Company representatives lost $18.75 million in a commercial land deal that went south as a result of the threatened condemnation, prompting a successful bid for damages and attorneys fees first awarded by a district judge in January 2010.
Friday’s ruling comes two months to the day after a District Court ruled North Las Vegas had no right to freeze some $25 million in union employee pay raises first suspended under a city-declared “fiscal emergency” in June 2012.
Tacking more than $4 million onto that legal tab — and a projected $18 million budget deficit — might prove too much for the revenue-starved city to bear.
City Attorney Sandra Douglass-Morgan declined to comment on whether the city plans to appeal the ruling.
She said she didn’t know where the city might find funds to cover Friday’s court-ordered damages and declined any further comment on the ruling’s fiscal ramifications.
“We’re still reviewing it, but I consider it pending litigation,” Morgan said Monday. “We’re looking at other options, but I can’t comment on that without consulting my client.”
City officials haven’t articulated a plan that would cover the court-ordered damages and close next year’s projected eight-digit budget gap.
Marvin Leavitt, chairman of the Committee on Local Government Finance, has a few ideas on how to do it, including drawing on funds set aside for capital improvement projects.
Leavitt, who heads the board responsible for advising state tax officials on North Las Vegas’ financial future, said the city hadn’t reached out to him to discuss Friday’s ruling.
He said they will want to draft a plan for addressing the decision before reconvening with the financial oversight board sometime in the next month.
“It’s not clear to me whether they have additional dollars to set aside for this,” Leavitt said Tuesday. “I would expect they would want to address it when they present their financial plan to the committee.”
City Finance Director Darren Adair did not return requests for comment.
Deputy State Tax Director Terry Rubald reports Adair and other city officials haven’t yet contacted her office to discuss the ruling’s financial implications.
The decision also came as news to North Las Vegas Police Officers Association President Mike Yarter, who said city officials hadn’t raised the possibility of a looming multimillion-dollar legal liability at the bargaining table on March 19.

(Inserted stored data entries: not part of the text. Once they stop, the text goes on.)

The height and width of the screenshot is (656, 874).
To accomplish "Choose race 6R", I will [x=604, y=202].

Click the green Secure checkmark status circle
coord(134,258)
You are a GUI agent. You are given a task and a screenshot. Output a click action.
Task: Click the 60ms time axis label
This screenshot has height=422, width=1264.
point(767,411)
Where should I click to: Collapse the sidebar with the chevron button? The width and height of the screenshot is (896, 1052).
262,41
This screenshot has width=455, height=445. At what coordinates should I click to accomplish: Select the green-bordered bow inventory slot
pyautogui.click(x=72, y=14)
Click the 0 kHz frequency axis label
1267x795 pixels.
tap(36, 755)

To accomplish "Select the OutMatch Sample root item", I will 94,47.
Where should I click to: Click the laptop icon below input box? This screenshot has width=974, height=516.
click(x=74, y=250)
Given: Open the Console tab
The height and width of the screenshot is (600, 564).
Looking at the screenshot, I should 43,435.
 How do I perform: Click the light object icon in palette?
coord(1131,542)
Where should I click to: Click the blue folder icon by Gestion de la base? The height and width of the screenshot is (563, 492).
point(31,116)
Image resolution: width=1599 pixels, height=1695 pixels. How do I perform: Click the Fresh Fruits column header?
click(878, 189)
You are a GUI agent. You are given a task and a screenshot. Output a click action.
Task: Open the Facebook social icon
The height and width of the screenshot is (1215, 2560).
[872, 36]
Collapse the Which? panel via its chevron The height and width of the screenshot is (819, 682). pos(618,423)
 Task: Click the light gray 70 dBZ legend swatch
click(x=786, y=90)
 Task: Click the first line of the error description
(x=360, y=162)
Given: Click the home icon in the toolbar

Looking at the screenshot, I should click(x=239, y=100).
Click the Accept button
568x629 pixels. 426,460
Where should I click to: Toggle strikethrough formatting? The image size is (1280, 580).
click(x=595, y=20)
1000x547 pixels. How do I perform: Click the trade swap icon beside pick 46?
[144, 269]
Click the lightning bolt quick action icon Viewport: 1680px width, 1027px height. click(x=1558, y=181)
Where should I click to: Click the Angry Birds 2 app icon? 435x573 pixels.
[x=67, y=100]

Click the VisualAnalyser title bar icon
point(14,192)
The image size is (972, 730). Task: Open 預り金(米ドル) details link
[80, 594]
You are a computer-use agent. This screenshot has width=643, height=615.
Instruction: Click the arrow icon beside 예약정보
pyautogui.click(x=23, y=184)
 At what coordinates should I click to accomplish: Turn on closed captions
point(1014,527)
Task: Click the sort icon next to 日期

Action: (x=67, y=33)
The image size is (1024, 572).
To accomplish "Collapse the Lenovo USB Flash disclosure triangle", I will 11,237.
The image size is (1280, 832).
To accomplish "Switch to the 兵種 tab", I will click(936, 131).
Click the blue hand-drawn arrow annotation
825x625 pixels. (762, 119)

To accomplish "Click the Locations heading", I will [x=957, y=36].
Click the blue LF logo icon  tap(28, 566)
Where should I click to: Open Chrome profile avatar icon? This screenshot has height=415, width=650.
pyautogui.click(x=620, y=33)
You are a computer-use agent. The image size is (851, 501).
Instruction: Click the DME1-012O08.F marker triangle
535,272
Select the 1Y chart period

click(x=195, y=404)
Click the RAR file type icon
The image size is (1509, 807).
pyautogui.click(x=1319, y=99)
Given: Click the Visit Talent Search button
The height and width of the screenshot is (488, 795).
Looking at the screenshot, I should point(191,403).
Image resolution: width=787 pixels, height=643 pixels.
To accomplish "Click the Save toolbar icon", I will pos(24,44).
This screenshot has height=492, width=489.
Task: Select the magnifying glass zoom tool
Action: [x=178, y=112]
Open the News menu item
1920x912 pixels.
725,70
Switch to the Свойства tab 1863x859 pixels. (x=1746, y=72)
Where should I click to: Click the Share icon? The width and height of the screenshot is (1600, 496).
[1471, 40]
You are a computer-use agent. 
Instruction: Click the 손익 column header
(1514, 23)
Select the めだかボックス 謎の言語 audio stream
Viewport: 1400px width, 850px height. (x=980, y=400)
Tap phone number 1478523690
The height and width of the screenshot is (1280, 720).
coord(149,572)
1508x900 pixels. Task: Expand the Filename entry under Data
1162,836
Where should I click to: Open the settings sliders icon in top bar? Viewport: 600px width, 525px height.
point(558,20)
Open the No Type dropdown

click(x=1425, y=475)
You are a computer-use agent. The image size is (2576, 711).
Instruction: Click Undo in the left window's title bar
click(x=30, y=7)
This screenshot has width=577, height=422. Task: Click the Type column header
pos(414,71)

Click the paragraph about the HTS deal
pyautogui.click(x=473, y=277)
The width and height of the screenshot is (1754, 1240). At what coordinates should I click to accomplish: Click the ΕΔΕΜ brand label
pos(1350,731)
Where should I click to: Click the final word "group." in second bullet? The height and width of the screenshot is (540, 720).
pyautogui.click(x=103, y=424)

Yarter wasn’t sure how the city plans to come up with money to cover the legal damages. Both he and Police Supervisors Association President Leonard Cardinale hope they won’t look to take them out of a proposed $7.7 million union settlement drawn up by officials early this month.
“We’re hoping they find a pocket of money big enough to pay everything,” Cardinale said. “That would be the best thing for the citizens, is just to settle all of this litigation and get it over with.”
In the Supreme Court case, officials argued the city never went beyond the early stages of planning to seize Centennial’s property and shouldn’t be held liable for the botched land deal.
Six of seven Supreme Court justices disagreed, noting officials could have been more transparent about their plans for the property and should be held accountable for the city’s “oppressive and unreasonable conduct” in exercising its powers of eminent domain. Justice Ron Parraguirre voluntarily recused himself from last week’s decision.
Justices opted to throw out an additional $1 million in attorney’s fees sought by company representatives, who did not return requests for comment. They also remanded nearly $500,000 in prejudgment interest awards to a lower court.